> _PASSAGE FOR REVIEW_:
[Start of section]

Having what he felt was a hit taken away from him has happened before to Ortiz.

“People are supposed to have your back at home, and it never happens,” said Ortiz, who hit his 16th homer in the 10th inning, the first of back-to-back shots that won the game. “It’s always like that. I’ve been here more than a decade and the scorekeepers here are always horrible. This is home, man.”

In the top of the eighth inning, while he was in the dugout, Ortiz continued to glare at the press box, shouting his disapproval.

“Got to make it clear,” Ortiz said. “It’s not my first rodeo, man. You know how hard it is to get a hit, man?”

In May, after Ortiz hit a fly ball to right field against the Rangers in Texas that was misplayed and broke up Yu Darvish’s perfect game, Ortiz appealed the official scorer’s initial ruling that the play was an error. It was changed to a hit five days later.


In 2011, Ortiz burst in on then-manager Terry Francona’s pregame news conference after a Fenway official scorer took away an RBI from the night before.

“I always look like I am the bad guy, but they always end up changing it,” Ortiz said. “So, don’t be just checking on Papi, check on the scorekeeper to see what he’s doing wrong. It’s something that’s getting out of control.”

Sox manager John Farrell said there might be some frustration for Ortiz, who came into the game hitting .186 for the month with nine strikeouts.

“He’s in a stretch where he’s working on some things mechanically at the plate,” Farrell said. “Certainly there’s some frustration that comes to the surface. You get a chance to talk to him once things calm down. But David’s a competitor as we all know, and an ultimate competitor. He’s working through some things right now.”

Ortiz didn’t carry the grievance with him to the plate in the 10th inning, however, when he provided the tying run.

[End of section]

> _DATASET_:

[Start of section]

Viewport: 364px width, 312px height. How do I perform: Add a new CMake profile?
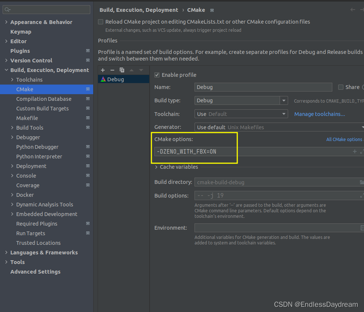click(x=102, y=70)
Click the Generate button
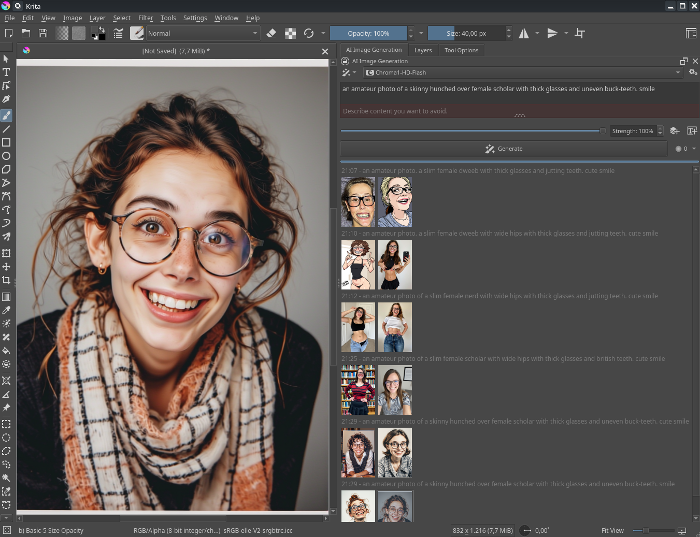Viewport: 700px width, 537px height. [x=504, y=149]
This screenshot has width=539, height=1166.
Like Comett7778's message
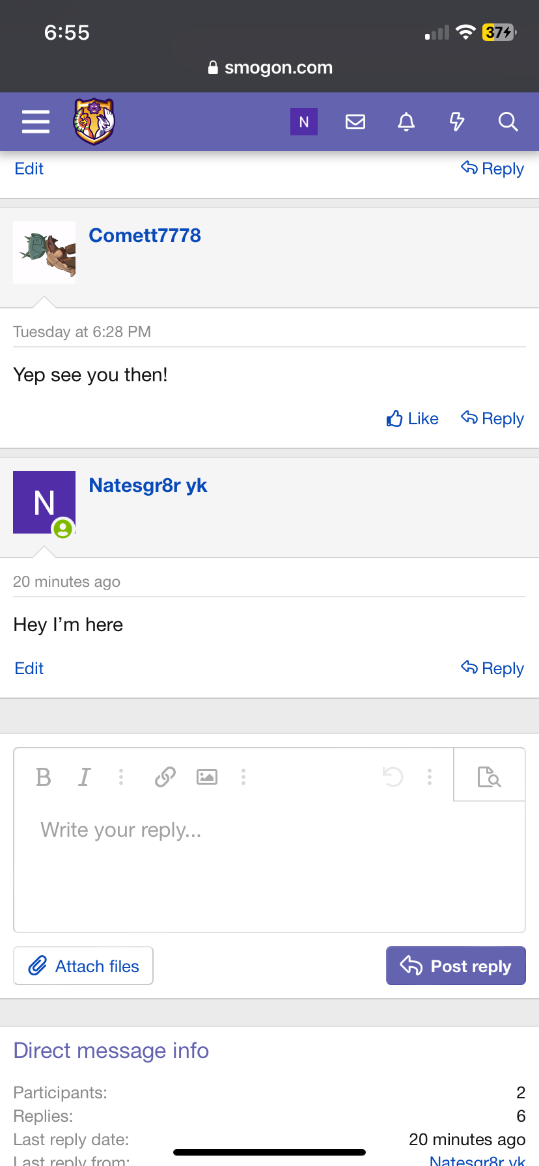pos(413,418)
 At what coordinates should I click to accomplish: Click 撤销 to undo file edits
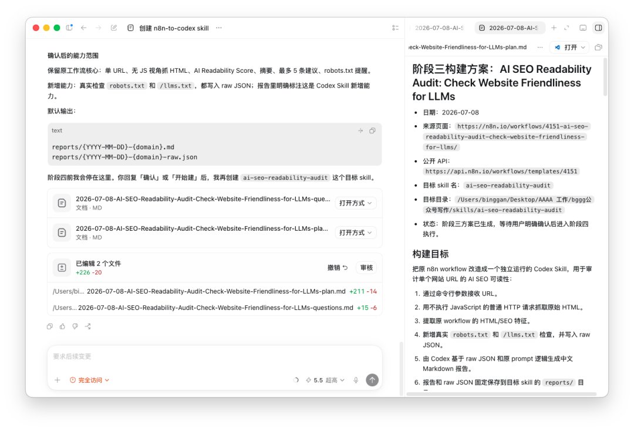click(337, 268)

[End of section]
[Start of section]

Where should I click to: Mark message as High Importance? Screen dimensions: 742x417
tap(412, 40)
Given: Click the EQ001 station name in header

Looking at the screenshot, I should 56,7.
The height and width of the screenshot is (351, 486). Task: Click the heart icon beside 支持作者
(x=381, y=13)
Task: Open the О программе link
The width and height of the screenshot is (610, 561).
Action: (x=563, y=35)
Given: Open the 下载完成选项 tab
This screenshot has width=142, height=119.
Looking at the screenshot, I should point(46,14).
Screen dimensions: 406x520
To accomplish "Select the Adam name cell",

[End of section]

> _REQUIRED ACTION_: Return the stretch of the passage above about Ortiz and the official scorers from "In May, after" through "five days later.", copied word for word.

> _SOLUTION_:
In May, after Ortiz hit a fly ball to right field against the Rangers in Texas that was misplayed and broke up Yu Darvish’s perfect game, Ortiz appealed the official scorer’s initial ruling that the play was an error. It was changed to a hit five days later.